After the estimation of the relative weights by gABIC, we can see that the slip distributions are smoother, with a maximum of slip at the curve of the fault of about 12 m. No unexpected slip is present on the edge of the fault. The weights for the benchmarks and levelling is low because the spatial extent of the data sets is small in comparison with the other data sets even though their precision is better.

5. Seismic Hazard

The seismic moment was estimated based on the inverted slip distribution, with a maximum at $3.9$ × ${10}^{20}$ N$·$m:

$$M_0=\mu ·S·\delta u$$

(5)

$\mu$: Shear modulus taken as 33 GPa,

S: Area of the fault,

$\delta$u: Mean slip from strike slip and dip slip.

The seismic moment release was summed for each 2 × 2 km patch in horizontal rows to obtain the variation in moment release with depth, and summed in vertical columns to get the moment release along strike. The slip distribution and the study of the integrated moment by depth and strike show that the main deformation happened in the north part of the fault, where the fault is curving towards the east with a slip reaching 12.6 m (Figure 9D) and most of the moment was released at depths shallower than 4 km.

To evaluate the effect of the rupture on the surrounding area, the Coulomb Stress Change (CSC) was calculated using Coulomb 3.3 (Graphic-Rich Deformation and Stress-Change Software) USGS software [37,38]. CSC represents the transfer of stress. It is possible to estimate, from the CSC, the triggering effect of large earthquakes such as the Chi-Chi event. CSC was estimated on a specified fault (strike, dip, and rake specified) at a depth of 11 km with a friction coefficient of 0.4. Figure 10 shows that the increase of Coulomb stress is concentrated at the north of the Chelungpu fault and towards the north-east which indicates that most of the stress was transfered to faults at the north of the Chelungpu fault. As presented by Reference [16], aftershocks (see Figure 11) mainly occured downdip from the rupture area which is consistent with the increase of Coulomb stress that we observe in Figure 10A. We observe in Figure 10B an increase of stress for depth above 10 km which is consistent with the aftershock distribution.

6. Conclusions

The Chi-Chi earthquake is a complicated event that was caused by the reactivation of the Chelungpu fault whose geometry is quite complex and which occurs in a region of steep topography and dense vegetation.

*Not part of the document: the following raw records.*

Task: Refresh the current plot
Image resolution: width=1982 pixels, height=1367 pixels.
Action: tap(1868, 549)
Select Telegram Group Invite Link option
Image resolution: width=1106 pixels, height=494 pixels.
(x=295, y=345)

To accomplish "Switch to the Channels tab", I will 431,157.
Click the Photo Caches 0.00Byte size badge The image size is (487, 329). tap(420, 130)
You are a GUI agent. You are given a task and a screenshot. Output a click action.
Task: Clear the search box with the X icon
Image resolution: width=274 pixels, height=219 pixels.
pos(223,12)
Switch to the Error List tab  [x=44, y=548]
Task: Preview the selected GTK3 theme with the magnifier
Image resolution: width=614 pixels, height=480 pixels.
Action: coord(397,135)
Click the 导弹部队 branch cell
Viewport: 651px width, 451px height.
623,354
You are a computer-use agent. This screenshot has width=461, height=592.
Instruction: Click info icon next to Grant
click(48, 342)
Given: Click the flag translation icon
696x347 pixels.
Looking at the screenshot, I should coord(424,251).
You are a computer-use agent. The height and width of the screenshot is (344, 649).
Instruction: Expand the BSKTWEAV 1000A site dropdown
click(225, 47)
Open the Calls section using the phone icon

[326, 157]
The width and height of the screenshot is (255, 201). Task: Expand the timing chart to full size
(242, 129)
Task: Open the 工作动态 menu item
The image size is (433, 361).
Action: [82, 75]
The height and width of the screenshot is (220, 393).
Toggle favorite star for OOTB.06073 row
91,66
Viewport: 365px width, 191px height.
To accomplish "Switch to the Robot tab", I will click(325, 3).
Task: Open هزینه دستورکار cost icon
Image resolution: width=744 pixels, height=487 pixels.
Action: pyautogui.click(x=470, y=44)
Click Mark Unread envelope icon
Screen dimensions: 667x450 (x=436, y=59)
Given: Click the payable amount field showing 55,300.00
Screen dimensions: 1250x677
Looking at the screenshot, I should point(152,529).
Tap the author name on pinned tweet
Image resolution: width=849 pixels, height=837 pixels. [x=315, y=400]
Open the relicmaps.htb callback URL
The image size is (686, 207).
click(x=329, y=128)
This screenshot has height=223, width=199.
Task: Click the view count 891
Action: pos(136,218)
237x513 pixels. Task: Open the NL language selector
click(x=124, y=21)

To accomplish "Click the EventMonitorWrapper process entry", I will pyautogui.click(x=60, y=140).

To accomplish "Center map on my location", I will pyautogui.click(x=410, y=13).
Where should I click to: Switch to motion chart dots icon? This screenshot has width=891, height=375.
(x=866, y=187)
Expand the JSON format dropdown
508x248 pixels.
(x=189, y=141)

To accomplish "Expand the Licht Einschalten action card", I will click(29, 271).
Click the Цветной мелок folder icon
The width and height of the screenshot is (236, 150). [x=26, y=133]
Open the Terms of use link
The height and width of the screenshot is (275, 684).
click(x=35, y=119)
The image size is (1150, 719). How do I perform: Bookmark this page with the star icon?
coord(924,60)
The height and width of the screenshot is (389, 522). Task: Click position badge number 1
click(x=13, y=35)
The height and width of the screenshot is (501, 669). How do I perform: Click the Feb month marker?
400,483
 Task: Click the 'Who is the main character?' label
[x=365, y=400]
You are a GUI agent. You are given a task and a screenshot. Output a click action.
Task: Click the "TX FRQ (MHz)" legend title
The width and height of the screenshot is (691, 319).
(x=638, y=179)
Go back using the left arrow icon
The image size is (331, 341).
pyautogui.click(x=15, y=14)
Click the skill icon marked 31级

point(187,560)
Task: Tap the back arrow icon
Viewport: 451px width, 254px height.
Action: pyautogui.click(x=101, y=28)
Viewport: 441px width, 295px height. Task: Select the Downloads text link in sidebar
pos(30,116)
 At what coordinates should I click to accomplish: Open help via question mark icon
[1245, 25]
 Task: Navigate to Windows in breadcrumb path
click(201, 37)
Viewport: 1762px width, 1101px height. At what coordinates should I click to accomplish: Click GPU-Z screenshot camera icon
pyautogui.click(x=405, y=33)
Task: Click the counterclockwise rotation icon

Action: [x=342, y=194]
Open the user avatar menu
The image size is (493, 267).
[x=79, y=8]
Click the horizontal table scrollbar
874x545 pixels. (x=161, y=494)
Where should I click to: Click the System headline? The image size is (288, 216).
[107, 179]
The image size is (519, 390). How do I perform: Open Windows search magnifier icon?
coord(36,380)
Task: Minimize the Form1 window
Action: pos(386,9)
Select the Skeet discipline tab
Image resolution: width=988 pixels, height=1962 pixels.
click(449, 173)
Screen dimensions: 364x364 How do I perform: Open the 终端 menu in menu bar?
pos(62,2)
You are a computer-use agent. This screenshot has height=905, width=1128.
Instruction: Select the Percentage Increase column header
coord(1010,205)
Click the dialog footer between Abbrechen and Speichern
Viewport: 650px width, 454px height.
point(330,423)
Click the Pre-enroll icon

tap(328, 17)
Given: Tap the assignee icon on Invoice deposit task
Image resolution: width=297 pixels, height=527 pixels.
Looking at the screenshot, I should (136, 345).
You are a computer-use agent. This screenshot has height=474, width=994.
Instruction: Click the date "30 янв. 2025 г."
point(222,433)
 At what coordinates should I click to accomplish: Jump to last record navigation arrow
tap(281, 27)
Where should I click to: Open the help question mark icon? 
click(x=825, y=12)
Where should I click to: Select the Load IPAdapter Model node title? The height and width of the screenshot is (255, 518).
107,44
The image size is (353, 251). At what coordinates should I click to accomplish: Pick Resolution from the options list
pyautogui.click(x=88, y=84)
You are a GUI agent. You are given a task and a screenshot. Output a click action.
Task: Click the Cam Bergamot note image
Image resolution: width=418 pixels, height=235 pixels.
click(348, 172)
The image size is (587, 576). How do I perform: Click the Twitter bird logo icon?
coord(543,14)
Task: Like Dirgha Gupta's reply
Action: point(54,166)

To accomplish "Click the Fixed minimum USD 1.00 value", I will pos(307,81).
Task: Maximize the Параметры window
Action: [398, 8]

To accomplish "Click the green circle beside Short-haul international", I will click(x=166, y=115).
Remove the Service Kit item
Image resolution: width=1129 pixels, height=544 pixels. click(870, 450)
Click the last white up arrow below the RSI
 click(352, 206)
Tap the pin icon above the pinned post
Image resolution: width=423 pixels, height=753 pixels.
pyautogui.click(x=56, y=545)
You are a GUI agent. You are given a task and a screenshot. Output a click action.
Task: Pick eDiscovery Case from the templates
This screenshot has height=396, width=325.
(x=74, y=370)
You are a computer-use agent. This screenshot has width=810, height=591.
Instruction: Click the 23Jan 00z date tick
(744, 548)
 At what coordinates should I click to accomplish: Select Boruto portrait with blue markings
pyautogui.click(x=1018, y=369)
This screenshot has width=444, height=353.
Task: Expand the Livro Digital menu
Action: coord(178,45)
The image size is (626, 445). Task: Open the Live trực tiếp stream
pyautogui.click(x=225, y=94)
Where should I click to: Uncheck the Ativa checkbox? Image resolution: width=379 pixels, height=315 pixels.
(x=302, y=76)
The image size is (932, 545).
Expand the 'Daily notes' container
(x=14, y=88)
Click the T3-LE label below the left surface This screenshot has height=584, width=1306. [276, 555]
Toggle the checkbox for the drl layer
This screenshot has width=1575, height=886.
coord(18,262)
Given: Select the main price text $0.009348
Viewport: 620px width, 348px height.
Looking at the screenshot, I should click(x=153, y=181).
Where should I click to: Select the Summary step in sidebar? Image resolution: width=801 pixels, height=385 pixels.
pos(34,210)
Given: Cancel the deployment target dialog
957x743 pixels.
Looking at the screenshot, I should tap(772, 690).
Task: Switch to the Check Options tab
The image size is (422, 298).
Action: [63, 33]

Five types of geodetic observations (GPS, levelling, benchmarks, InSAR and SPOT offsets) were combined to determine the fault slip distribution of the 1999 Chi-Chi earthquake. A methodology was established in order to precisely estimate the relative weights between the data sets, which is a critical step for the modelling. A wrong estimation will create an under or over-estimation of the slip distribution. For this purpose, the generalized ABIC formula was applied to estimate the relative weights between the observations and the constraint. The slip distribution is mainly determined by the GPS as presented in previous papers, however the incorporation of other geodetic observations constrains the model especially on the curved part of the fault.

The preferred slip distribution including all the data sets and using the relative weights estimated by gABIC shows that the maximum slip was 12.6 m on the north curved part of the fault with a seismic moment of $3.9$ × ${10}^{20}$ N$·$m, corresponding to a magnitude of $M_w$ 7.6. The study of the moment and Coulomb Stress Changes show that most of the slip happened on the north part of the fault at shallow depths and that most the energy released by the event was transferred to the faults at the north of the area, which is now the most probable location of a future event.

In the last decade, satellite images have dramatically improved especially with the Sentinel constellation and the evolution of atmospheric methods, as well as the densification of GPS networks. It is essential to take advantage of all these data, to take into account their quality and coverage by estimating precise relative weights and thus to establish methodology to precisely monitor the earth deformation.